◆ Requirement
Rewrite the stretch from the start of the rows through the line containing "(754, 505).", changing "Lambertian" to "Specular" and keeping everything else identical. Return only those lines.

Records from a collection

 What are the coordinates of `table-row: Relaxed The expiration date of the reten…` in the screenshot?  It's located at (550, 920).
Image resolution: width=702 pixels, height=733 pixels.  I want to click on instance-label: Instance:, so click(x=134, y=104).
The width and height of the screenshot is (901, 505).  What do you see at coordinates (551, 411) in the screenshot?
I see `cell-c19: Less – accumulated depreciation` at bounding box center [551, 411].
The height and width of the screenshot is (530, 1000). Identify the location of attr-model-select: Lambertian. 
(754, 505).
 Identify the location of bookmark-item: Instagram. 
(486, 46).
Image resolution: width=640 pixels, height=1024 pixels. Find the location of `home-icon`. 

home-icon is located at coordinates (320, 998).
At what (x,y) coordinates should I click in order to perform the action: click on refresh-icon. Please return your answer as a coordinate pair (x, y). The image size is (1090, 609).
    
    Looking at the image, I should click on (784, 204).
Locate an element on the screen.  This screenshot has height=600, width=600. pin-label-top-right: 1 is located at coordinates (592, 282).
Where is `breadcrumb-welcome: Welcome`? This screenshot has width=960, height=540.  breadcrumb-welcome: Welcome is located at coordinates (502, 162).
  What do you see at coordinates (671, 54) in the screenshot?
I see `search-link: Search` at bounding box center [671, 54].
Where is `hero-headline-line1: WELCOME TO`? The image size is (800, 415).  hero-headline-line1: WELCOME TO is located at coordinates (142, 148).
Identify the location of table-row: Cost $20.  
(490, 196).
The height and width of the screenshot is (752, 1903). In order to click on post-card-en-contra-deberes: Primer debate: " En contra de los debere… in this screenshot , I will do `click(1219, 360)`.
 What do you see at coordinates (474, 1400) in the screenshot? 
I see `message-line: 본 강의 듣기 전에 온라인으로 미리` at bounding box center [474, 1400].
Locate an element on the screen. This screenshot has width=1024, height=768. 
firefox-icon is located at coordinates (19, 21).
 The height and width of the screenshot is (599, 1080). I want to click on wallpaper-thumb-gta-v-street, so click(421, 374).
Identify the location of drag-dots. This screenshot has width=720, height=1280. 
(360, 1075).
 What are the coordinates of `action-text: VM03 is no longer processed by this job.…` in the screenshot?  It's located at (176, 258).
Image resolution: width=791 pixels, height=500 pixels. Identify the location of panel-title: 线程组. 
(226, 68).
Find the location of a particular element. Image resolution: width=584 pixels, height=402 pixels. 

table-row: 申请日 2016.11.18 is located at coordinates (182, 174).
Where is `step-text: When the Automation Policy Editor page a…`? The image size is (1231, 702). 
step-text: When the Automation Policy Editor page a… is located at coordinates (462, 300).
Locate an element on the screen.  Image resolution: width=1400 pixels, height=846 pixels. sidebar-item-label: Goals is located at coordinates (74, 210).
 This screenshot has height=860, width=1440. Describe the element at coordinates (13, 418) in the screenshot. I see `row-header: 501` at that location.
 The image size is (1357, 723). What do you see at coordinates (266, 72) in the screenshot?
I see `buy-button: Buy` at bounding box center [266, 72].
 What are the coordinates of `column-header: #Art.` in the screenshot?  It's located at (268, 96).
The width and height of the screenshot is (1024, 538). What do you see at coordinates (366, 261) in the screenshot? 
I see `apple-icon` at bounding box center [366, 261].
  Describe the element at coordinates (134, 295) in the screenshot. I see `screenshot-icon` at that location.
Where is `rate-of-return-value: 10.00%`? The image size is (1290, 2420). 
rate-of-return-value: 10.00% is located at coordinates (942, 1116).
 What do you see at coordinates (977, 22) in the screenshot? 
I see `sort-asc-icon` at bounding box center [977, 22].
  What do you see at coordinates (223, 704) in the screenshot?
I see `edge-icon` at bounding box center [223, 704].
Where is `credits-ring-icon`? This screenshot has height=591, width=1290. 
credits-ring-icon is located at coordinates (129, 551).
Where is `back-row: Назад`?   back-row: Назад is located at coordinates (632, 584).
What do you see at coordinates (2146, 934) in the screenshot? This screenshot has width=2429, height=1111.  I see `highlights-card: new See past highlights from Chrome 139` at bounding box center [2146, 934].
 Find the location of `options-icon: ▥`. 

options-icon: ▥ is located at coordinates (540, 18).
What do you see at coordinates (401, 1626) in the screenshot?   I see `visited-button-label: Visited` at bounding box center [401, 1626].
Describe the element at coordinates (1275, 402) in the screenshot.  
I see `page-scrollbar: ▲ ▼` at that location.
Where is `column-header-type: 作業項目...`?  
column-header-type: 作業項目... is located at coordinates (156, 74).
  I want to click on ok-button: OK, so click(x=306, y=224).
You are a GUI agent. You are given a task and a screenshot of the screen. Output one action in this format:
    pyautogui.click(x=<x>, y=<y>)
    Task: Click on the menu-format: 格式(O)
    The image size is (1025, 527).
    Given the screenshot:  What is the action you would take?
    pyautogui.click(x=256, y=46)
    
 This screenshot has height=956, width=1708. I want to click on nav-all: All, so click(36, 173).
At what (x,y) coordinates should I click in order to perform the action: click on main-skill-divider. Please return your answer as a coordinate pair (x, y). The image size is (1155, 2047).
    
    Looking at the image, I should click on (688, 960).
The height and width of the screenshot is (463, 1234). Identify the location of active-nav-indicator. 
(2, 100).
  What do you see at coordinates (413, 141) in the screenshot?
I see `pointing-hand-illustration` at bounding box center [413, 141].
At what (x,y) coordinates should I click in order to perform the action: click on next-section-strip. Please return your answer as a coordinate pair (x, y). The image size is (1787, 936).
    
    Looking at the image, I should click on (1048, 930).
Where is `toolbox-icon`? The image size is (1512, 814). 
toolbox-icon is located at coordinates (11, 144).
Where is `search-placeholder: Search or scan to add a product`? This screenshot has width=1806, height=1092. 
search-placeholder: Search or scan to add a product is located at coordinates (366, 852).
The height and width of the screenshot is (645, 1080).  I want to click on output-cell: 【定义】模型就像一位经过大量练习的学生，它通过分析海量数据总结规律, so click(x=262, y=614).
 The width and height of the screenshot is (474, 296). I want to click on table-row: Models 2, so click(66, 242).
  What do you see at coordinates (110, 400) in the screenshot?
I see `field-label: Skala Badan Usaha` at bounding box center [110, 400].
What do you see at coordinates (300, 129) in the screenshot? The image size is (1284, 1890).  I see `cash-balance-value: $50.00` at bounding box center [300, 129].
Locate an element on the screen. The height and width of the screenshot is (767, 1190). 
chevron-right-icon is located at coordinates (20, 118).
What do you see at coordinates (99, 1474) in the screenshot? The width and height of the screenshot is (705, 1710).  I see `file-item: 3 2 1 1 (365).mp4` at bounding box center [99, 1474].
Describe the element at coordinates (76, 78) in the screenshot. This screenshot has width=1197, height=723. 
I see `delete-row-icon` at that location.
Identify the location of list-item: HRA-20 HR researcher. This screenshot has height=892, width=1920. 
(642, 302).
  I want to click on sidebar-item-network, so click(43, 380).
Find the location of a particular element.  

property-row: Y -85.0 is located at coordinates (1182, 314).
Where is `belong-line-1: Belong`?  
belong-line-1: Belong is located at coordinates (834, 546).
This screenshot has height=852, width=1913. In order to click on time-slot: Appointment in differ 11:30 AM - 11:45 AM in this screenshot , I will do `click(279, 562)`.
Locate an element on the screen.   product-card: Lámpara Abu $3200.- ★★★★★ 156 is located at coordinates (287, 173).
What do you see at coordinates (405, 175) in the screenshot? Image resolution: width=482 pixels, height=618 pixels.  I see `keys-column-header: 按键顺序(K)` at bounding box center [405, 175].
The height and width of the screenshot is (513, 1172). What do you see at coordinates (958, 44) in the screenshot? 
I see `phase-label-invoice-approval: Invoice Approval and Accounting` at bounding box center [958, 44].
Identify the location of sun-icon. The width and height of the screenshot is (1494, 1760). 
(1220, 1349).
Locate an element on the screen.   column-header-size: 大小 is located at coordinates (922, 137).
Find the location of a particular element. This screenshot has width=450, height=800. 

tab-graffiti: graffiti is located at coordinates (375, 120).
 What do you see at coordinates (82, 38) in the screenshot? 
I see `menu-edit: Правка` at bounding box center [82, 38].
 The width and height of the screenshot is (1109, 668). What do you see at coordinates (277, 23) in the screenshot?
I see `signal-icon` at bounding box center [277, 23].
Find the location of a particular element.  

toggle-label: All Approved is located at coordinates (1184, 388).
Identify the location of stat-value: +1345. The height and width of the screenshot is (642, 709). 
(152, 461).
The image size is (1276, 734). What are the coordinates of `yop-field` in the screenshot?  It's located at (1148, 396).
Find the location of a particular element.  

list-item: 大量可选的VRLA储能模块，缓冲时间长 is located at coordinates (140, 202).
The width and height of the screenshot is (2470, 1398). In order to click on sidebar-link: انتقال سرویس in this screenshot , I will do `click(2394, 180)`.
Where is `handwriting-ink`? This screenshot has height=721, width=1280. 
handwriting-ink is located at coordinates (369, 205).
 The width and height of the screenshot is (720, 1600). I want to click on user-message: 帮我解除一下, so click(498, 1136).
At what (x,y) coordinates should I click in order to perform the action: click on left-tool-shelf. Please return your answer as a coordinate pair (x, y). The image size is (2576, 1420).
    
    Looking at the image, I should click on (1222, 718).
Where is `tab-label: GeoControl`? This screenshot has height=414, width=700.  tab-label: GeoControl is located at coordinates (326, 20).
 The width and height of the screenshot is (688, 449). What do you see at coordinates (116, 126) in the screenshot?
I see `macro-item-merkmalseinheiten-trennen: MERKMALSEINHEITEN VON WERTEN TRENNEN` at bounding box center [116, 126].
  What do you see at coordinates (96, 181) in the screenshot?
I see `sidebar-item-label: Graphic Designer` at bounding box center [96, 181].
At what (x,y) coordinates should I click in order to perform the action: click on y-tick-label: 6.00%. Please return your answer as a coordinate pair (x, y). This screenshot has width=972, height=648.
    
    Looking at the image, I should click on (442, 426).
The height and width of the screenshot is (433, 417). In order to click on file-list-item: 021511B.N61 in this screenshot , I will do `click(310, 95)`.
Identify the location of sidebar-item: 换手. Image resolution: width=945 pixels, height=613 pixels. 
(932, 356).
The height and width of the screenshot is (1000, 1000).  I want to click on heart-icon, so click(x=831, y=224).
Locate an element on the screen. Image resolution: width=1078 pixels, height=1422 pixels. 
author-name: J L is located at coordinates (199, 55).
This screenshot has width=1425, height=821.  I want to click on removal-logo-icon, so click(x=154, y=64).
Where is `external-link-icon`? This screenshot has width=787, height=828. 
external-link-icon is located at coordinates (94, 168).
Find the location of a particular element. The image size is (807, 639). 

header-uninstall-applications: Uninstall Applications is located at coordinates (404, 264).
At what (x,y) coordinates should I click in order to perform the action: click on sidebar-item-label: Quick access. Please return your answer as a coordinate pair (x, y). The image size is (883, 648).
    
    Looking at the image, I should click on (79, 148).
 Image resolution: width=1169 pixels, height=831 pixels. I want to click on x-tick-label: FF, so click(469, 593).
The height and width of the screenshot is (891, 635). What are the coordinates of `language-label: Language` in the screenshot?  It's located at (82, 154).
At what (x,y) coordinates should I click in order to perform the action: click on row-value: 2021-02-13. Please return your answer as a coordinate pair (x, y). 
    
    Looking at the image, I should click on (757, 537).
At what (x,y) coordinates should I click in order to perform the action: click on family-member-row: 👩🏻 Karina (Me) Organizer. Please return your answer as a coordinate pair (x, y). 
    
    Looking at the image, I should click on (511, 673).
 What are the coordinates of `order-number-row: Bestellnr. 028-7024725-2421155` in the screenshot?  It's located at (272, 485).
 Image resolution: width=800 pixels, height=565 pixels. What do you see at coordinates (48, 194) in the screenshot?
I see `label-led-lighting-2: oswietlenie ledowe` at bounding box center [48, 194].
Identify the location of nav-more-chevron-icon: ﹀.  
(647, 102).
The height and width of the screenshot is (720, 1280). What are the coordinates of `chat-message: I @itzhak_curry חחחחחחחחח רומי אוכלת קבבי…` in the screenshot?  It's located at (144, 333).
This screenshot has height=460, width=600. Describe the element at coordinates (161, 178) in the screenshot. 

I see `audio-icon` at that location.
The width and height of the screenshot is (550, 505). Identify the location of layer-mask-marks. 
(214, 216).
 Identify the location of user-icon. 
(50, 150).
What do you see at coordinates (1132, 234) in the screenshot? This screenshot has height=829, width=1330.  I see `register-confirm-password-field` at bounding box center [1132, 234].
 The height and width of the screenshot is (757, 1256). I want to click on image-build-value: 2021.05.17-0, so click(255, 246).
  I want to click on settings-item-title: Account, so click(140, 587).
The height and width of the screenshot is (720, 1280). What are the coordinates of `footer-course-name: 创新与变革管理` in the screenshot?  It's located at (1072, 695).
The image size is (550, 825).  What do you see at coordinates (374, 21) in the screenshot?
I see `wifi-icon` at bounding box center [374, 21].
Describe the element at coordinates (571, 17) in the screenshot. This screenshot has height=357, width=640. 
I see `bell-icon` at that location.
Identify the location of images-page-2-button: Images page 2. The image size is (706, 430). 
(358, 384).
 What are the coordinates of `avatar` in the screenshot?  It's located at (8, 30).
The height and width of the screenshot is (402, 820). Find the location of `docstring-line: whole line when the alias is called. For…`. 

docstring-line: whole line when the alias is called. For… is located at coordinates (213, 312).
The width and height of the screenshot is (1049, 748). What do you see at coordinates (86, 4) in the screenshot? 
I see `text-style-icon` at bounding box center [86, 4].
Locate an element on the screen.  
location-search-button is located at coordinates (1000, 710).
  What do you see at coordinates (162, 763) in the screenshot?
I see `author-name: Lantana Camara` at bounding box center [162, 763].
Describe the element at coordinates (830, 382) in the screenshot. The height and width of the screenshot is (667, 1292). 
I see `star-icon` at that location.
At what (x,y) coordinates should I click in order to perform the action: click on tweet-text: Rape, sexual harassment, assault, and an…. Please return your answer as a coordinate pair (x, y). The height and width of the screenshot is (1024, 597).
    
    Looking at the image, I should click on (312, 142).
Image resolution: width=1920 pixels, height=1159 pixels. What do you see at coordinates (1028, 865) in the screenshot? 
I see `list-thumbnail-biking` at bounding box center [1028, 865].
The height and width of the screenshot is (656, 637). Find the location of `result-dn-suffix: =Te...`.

◆ Finished task
 What are the coordinates of `table-row: Relaxed The expiration date of the reten…` in the screenshot?  It's located at (550, 920).
Image resolution: width=702 pixels, height=733 pixels.  I want to click on instance-label: Instance:, so click(x=134, y=104).
The width and height of the screenshot is (901, 505).  What do you see at coordinates (551, 411) in the screenshot?
I see `cell-c19: Less – accumulated depreciation` at bounding box center [551, 411].
The height and width of the screenshot is (530, 1000). Identify the location of attr-model-select: Specular. 
(754, 505).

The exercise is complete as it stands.